Chapitre 43
matin suivant. Comme l'approche du soleil l'aube cause, c'était
simplement une façon grosse de déclarer ceci pour dire que le dieu solaire était le
père de sa propre mère, le mari de sa grand-mère.
[Note en bas de page 1: J'ai analysé ces mots dans une note à un autre travail, et
n'ayez pas besoin de répétition la matière ici, l'ainsi, comme je ne suis pas informé que le
l'étymologie a été questionnée. Voyez _Myths du Nouveau World_, 2d Éd., p.
183, note.]
La place d'Ioskeha dans mythologie est aussi montrée par l'autre nom sous
lequel il était, peut-être, même plus familier à la plupart de l'Iroquois. C'est
_Tharonhiawakon_ qui est aussi une forme verbale de la tierce personne avec
le signe double, et littéralement moyens, "Il tient (ou influences en haut) le ciel avec
ses deux armes."[1] en d'autres termes, il est allié presque à l'Aryen ancien
Dyaus, le Ciel, les Cieux, surtout le Ciel dans la journée.
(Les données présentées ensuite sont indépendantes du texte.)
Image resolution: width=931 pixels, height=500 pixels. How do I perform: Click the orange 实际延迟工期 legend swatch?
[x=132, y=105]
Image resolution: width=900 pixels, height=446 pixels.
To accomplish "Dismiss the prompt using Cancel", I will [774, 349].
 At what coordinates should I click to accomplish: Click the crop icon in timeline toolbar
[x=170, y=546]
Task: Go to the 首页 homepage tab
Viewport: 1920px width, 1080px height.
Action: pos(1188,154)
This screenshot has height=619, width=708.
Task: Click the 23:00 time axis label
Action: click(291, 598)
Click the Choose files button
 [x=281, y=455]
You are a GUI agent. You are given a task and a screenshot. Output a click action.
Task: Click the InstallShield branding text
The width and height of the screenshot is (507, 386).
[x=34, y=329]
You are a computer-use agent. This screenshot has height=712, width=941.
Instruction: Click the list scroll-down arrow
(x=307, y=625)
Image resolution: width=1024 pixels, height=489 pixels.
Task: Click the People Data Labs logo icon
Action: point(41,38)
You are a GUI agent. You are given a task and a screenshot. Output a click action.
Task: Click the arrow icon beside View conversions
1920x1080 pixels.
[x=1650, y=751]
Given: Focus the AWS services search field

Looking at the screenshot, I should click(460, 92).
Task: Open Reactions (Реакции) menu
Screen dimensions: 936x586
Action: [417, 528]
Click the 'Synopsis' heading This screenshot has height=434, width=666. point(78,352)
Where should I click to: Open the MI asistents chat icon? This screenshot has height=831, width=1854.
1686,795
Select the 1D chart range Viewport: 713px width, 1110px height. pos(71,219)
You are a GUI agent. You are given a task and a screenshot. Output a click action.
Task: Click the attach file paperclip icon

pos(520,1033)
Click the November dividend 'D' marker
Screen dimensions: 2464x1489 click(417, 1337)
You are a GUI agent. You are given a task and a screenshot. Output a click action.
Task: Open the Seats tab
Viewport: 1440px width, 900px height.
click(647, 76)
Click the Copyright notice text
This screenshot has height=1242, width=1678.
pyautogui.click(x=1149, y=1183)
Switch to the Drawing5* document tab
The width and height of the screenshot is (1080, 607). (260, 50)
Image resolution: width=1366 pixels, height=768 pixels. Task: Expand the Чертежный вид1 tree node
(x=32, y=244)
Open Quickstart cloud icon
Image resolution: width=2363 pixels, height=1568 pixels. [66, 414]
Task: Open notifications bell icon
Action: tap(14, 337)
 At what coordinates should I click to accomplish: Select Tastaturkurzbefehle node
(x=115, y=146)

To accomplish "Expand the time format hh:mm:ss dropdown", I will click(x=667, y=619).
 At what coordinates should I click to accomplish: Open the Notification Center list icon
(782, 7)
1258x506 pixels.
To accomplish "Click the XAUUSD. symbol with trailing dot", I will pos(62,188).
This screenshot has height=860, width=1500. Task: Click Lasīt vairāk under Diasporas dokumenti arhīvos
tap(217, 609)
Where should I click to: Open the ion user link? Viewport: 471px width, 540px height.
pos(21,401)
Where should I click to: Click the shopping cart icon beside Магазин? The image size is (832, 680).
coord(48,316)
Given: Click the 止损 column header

[Note en bas de page 1: Une analyse prudente de ce nom est donnée par Père J.A. Cuoq,
probablement la meilleure autorité vivante sur l'Iroquois, dans son _Lexique de la
Langue Iroquoise_, p. 180 (Montréal, 1882). Ici aussi l'Iroquois
suivi précisément la ligne de pensée des Égyptiens anciens. Shu, dans
la religion de Heliopolis, a représenté la lumière cosmique et chaleur, le
principe vif, créatif. C'est il qui, comme il est déclaré dans le
inscriptions, "influences en haut les cieux", et il est représenté sur les monuments
comme un homme avec les armes élevés qui supports la voûte de ciel, parce qu'il
est la lumière intermédiaire qui sépare le monde du ciel. Shu était
aussi dieu des vents; dans un passage du Livre du Mort, il est fait à
dites: "Je suis Shu qui conduit en avant les vents aux confins de ciel à
les confins du monde, même aux confins d'espace." Encore, comme
Ioskeha, Shu est dit pour l'avoir engendré dans l'utérus de sa mère,
Nu ou Religieuse qui étaient comme Ataensic, la déesse d'eau, le céleste
océan, la mer primitive. Tiele, _History du Religion_ Égyptien, pp.